Abstract 70–90% of lower-grade gliomas and secondary glioblastomas harbor gain-of-function mutations in isocitrate dehydrogenase 1 (IDH1), causing overproduction of the oncometabolite (R)-2-hydroxyglutarate [(R)-2HG]. Although inhibitors of mutant IDH enzymes are effective in other cancers, including leukemia, they have shown guarded efficacy in preclinical and clinical brain tumor studies, thus underscoring the need to identify additional therapeutic targets in IDH mutant glioma. We sought to identify tumor-specific metabolic vulnerabilities induced by IDH1 mutations that could be exploited therapeutically. To uncover such vulnerabilities, we conducted a chemical synthetic lethality screen using isogenic IDH1 mutant and IDH1 wild-type (WT) glioma cell lines and a novel metabolic inhibitor screening platform. We discovered that IDH1 mutant cells are hypersensitive to drugs targeting enzymes in the de novo pyrimidine nucleotide synthesis pathway, including dihydroorotate dehydrogenase (DHODH). This vulnerability is specific because inhibitors of purine nucleotide metabolism did not score in our screen. We validated that the cytotoxicity of pyrimidine synthesis inhibitors is on-target and showed that IDH1 mutant patient-derived glioma stem-like cell lines are also hyperdependent on de novo pyrimidine nucleotide synthesis compared to IDH1 WT lines.
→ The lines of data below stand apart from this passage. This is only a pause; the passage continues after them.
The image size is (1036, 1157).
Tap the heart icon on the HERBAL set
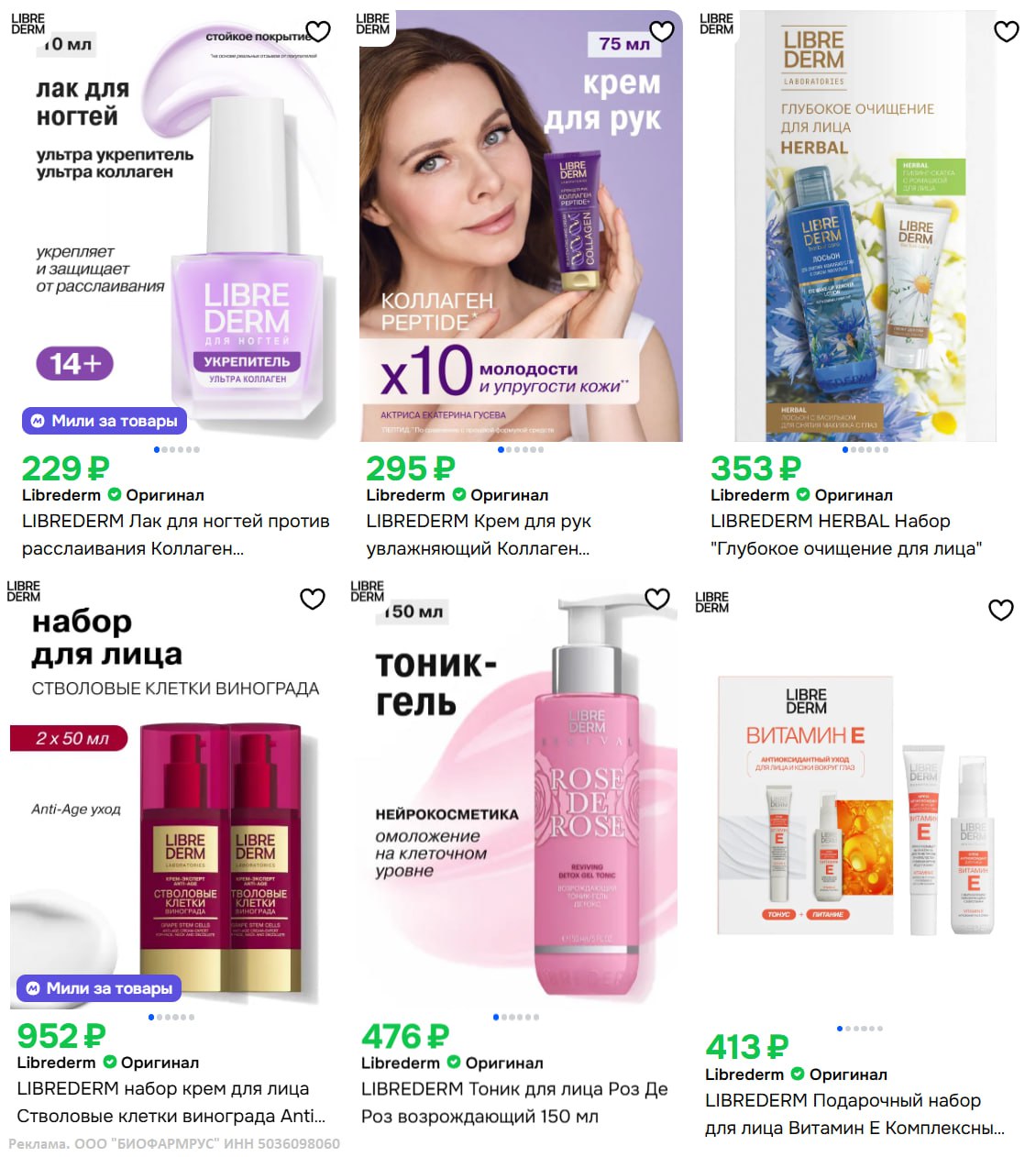click(1007, 31)
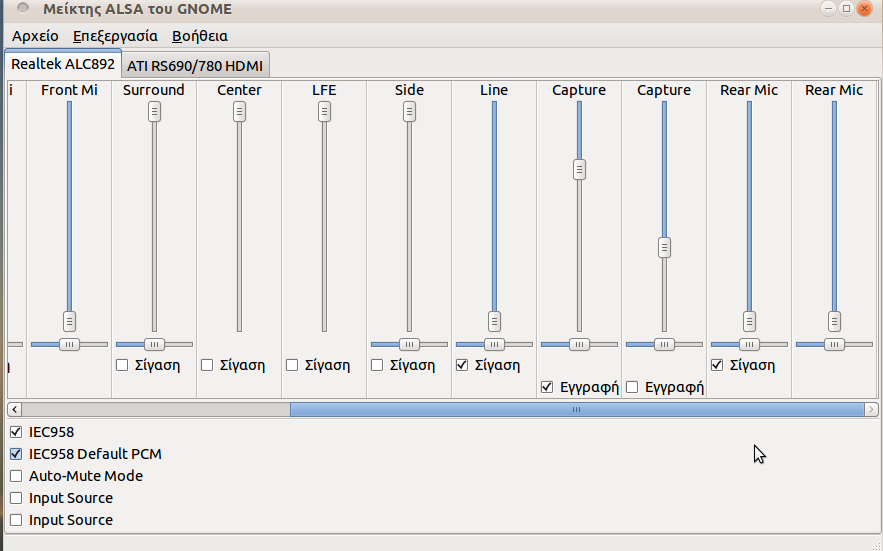
Task: Toggle the Σίγαση checkbox for Center
Action: point(207,365)
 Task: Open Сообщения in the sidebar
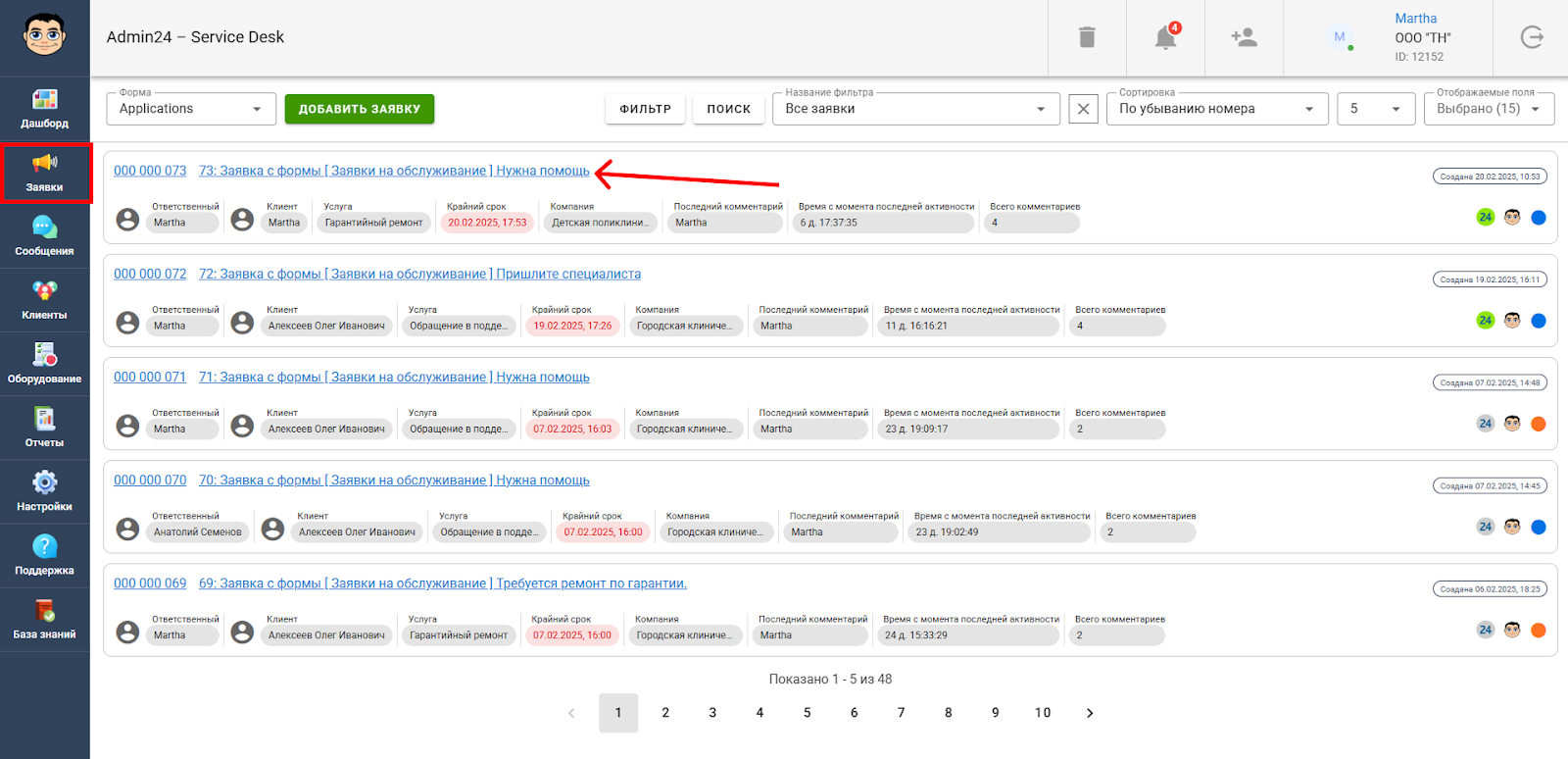point(44,236)
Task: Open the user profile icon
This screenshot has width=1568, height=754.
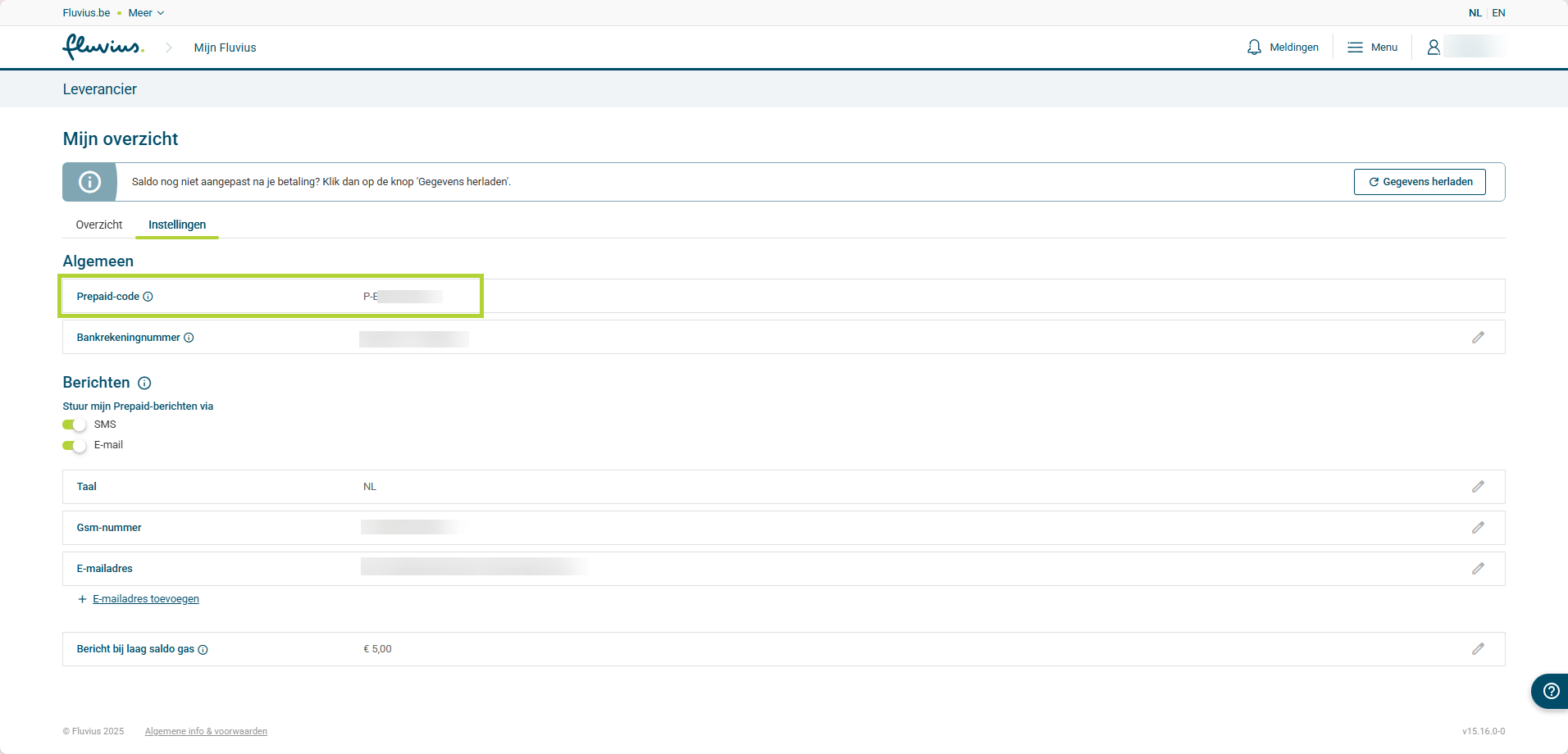Action: [1434, 48]
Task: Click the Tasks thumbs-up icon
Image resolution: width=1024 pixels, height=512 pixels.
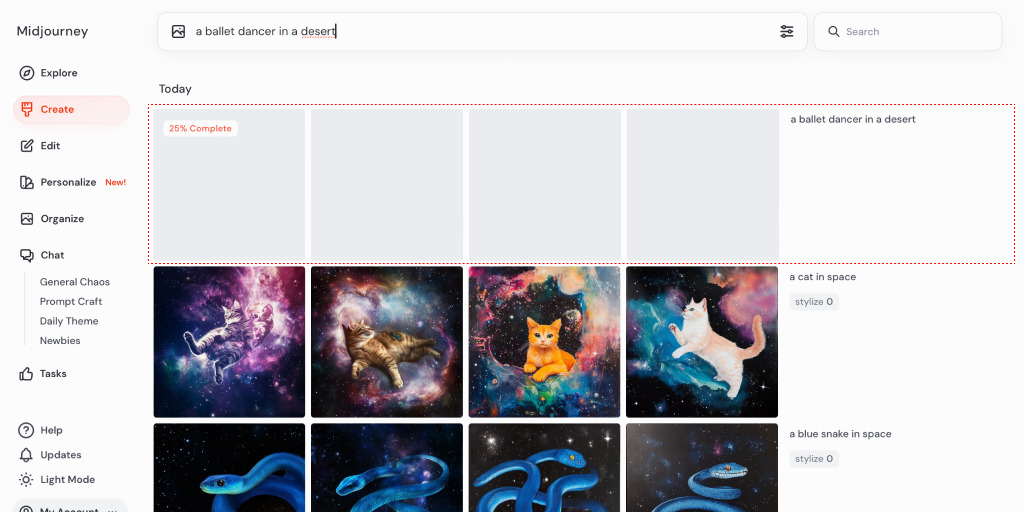Action: (26, 374)
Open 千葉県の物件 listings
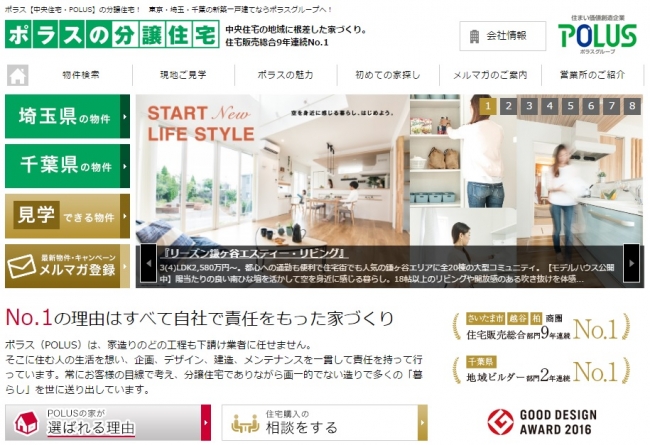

To test pyrimidine synthesis dependence of IDH1 mutant gliomas in vivo, we used a brain-penetrent DHODH inhibitor currently undergoing evaluation in leukemia patients, BAY 2402234. We found that BAY 2402234 displays monotherapy activity against gliomas in an orthotopic xenograft model of IDH1 mutant glioma, with an effect size that compared favorably with radiotherapy. We also developed novel genetically engineered and allograft mouse models of mutant IDH1-driven anaplastic astrocytoma and showed that BAY 2402234 blocked growth of orthotopic astrocytoma allografts. Our findings bolster rationale to target DHODH in glioma, highlight BAY 2402234 as a clinical-stage drug that can be used to inhibit DHODH in brain tumors, and establish IDH1 mutations as predictive biomarkers of DHODH inhibitor efficacy.